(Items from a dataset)
------

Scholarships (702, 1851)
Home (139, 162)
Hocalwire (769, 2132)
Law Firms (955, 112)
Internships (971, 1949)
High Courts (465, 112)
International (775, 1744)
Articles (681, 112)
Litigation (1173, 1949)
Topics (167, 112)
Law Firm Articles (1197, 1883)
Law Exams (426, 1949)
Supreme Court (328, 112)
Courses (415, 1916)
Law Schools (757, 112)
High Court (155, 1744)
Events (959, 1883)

------

(YOUR INSTRUCTIONS)
The line containing "High Courts (465, 112)" and all lines after it, through the last line of the data, should be retyped exactly.

(REPLY TO THE EXERCISE)
High Courts (465, 112)
International (775, 1744)
Articles (681, 112)
Litigation (1173, 1949)
Topics (167, 112)
Law Firm Articles (1197, 1883)
Law Exams (426, 1949)
Supreme Court (328, 112)
Courses (415, 1916)
Law Schools (757, 112)
High Court (155, 1744)
Events (959, 1883)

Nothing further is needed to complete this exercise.